Ahmad Jafari hat der FCW reaktiviert, um die angespannte Personalsituation zu beruhigen. Foto: FCW
Ahmad Jafari hat der FCW reaktiviert, um die angespannte Personalsituation zu beruhigen. Foto: FCW

Wülfrath. Unglücklich – so lässt sich der Verlauf des Kellerduells zwischen dem 1. FC Wülfrath und Gnadental in einem Wort zusammenfassen. 
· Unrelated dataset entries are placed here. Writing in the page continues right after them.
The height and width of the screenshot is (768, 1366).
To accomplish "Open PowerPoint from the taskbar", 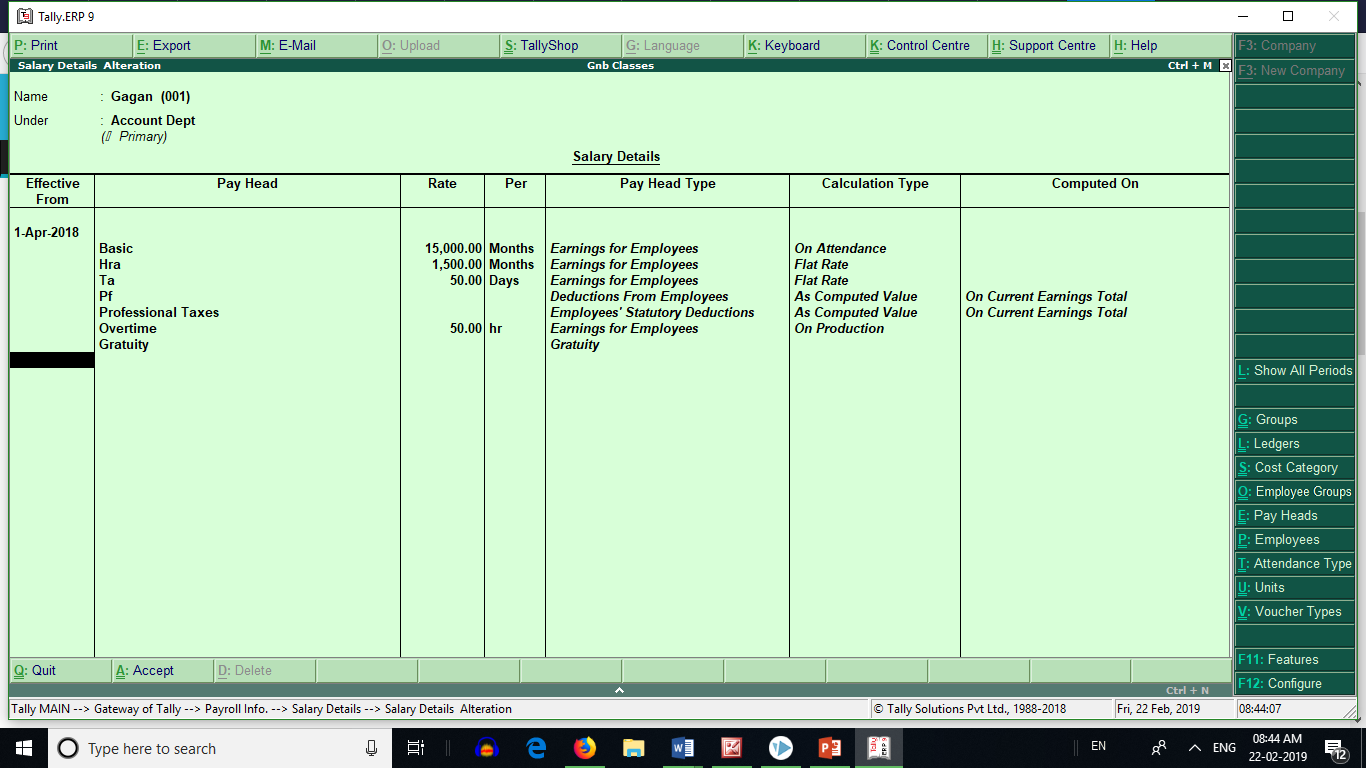I will 829,747.
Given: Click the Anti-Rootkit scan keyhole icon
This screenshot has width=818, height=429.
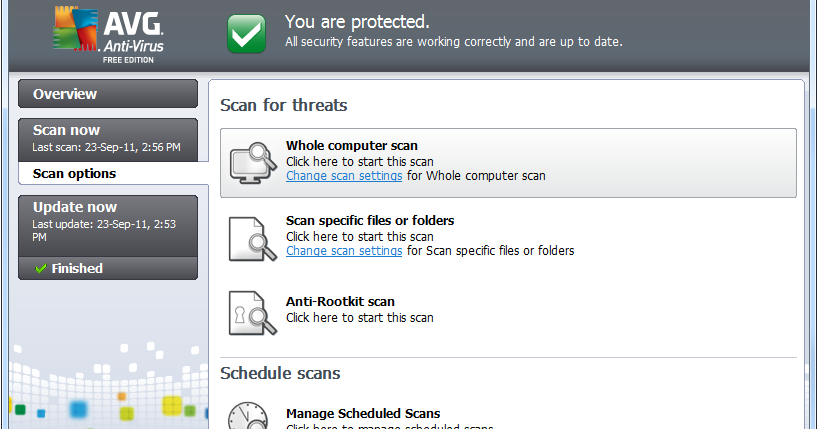Looking at the screenshot, I should pos(250,310).
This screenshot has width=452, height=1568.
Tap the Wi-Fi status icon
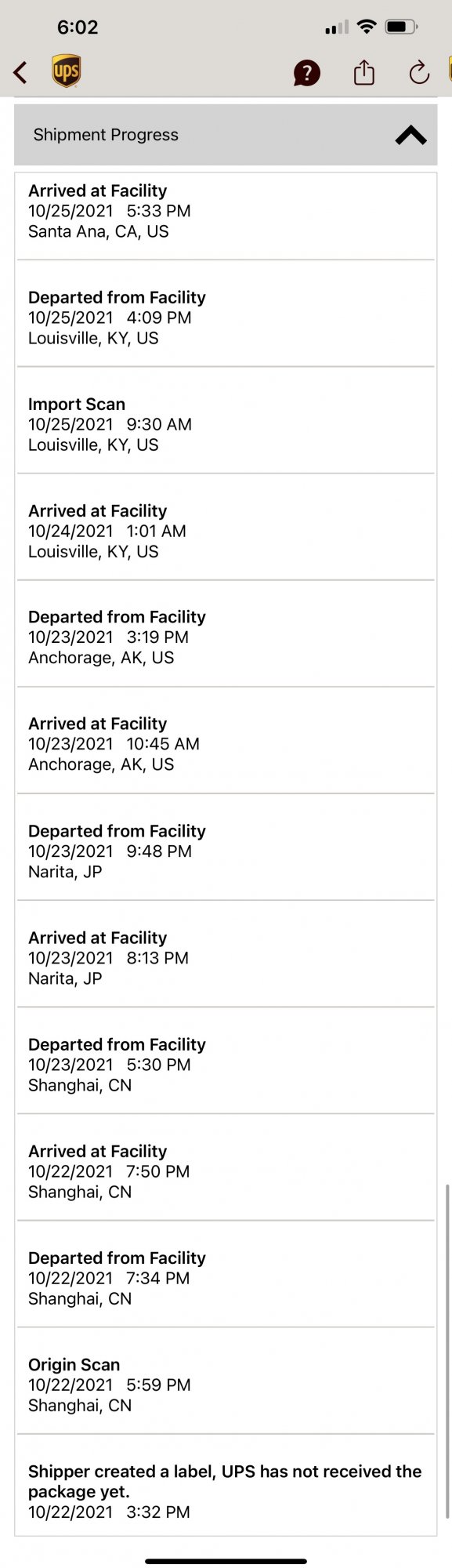(x=366, y=27)
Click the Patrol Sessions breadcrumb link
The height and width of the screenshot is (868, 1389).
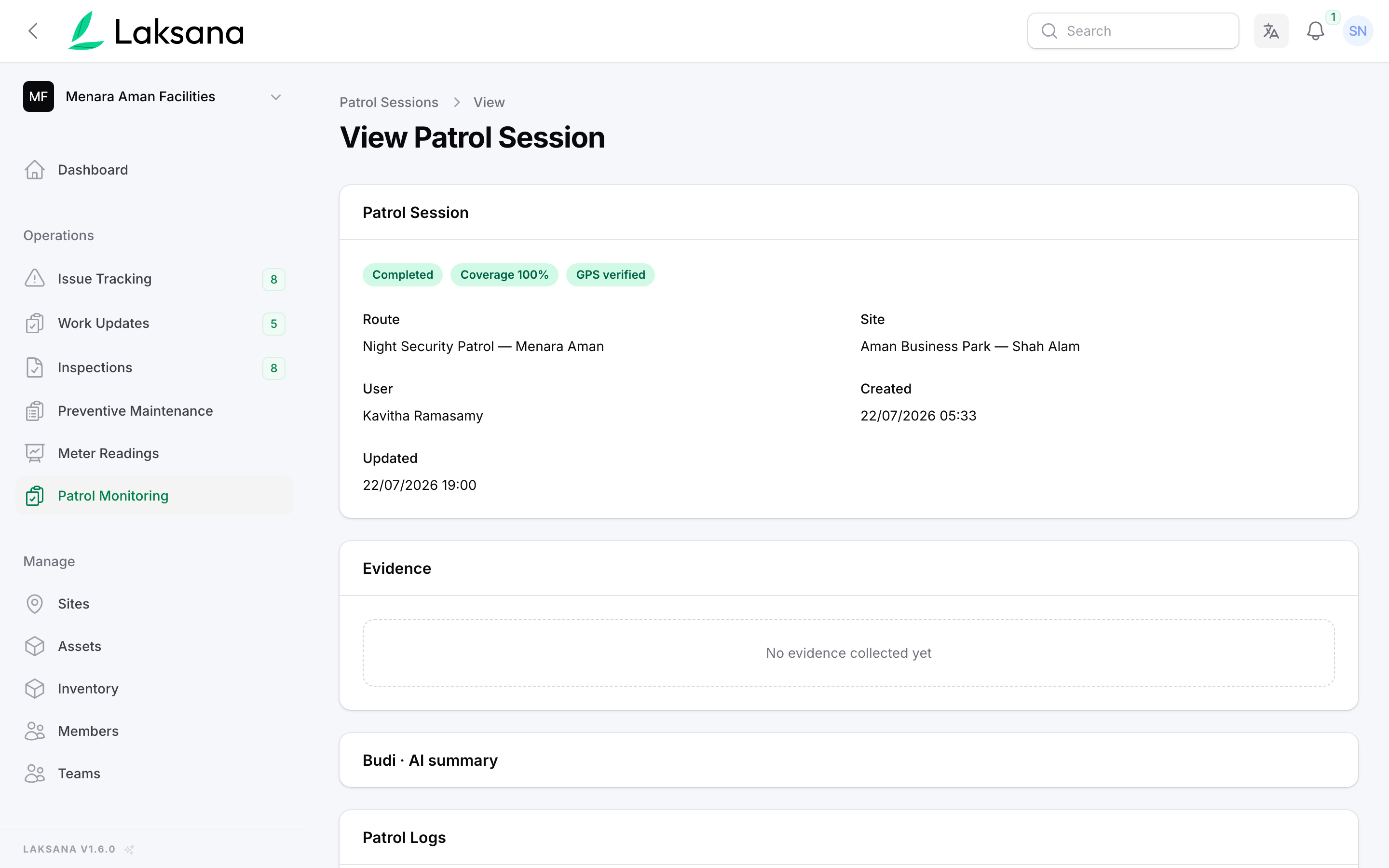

Der 1. FC Wülfrath musste im Vergleich zur Vorwoche einige Umstellungen vornehmen. Toni Zupo und Florian Schikowski fehlten aufgrund ihrer fünften Gelben Karte gesperrt. Zudem war der Kader durch Verletzungen und Ausfälle stark dezimiert: Alex Fagasinski und Tom Pass verletzt, Daniel Ivezic krank, Youpp El Boudihi angeschlagen. Daher reaktivierte der FCW Ahmad Jafari. Der Mittelfeldspieler hatte maßgeblichen Anteil am Aufstieg in die Landesliga und seine Karriere eigentlich bereits beendet. Da er dem Verein aber immer eng verbunden geblieben ist, sagte er sofort zu, auszuhelfen. Auch Lukas Trier rückte nach seiner Pause direkt wieder in die Startelf.

Die Wülfrather waren sich der Bedeutung des Spiels bewusst und begannen von Beginn an konzentriert. Nach rund 20 Minuten erarbeiteten sie sich leichte Feldvorteile und kamen immer wieder in den Strafraum des Gegners – versäumten es jedoch, den Abschluss zu suchen. Ein bekanntes Manko.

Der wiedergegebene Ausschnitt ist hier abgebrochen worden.